**Records shown:**
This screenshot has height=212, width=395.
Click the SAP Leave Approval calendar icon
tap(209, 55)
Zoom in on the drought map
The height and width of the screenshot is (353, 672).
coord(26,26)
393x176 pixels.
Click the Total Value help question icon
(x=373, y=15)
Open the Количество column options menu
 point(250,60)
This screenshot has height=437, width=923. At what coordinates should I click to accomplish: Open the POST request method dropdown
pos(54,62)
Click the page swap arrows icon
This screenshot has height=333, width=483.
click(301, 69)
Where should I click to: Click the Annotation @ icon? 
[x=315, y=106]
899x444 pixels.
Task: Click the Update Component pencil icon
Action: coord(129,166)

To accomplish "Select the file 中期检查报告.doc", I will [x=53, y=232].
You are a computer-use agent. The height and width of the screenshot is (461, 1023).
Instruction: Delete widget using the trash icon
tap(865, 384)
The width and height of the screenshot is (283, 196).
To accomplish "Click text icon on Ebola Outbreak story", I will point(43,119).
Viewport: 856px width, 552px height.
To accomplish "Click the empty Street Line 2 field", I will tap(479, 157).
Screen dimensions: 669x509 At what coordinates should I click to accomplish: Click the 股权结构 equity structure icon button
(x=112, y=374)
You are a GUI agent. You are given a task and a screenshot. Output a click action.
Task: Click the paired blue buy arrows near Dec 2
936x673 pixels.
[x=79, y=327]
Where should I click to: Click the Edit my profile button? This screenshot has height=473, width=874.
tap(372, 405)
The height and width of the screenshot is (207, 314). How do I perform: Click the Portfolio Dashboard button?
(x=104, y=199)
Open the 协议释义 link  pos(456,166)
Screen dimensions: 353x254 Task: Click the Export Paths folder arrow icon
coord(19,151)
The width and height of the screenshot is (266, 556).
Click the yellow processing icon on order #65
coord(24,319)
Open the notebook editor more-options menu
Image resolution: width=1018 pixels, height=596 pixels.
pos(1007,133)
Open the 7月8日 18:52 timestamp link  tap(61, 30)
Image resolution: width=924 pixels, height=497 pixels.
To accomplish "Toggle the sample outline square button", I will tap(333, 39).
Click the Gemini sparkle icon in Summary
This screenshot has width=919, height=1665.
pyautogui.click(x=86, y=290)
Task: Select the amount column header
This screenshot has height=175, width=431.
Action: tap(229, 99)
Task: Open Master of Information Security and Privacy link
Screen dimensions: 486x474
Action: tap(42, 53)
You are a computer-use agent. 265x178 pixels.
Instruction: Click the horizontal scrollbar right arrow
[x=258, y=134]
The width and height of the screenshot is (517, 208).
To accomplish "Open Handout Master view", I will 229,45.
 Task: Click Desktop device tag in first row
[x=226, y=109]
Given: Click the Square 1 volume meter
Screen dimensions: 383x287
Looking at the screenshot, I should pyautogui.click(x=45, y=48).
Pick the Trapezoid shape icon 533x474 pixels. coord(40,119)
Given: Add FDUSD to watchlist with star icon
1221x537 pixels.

**Description of the task:** From the material above, set down exactly the lines starting at the one with "Screen dimensions: 353x254" and ending at the one with "Image resolution: width=924", end lines included.

**Task answer:**
Screen dimensions: 353x254 Task: Click the Export Paths folder arrow icon
coord(19,151)
The width and height of the screenshot is (266, 556).
Click the yellow processing icon on order #65
coord(24,319)
Open the notebook editor more-options menu
Image resolution: width=1018 pixels, height=596 pixels.
pos(1007,133)
Open the 7月8日 18:52 timestamp link  tap(61, 30)
Image resolution: width=924 pixels, height=497 pixels.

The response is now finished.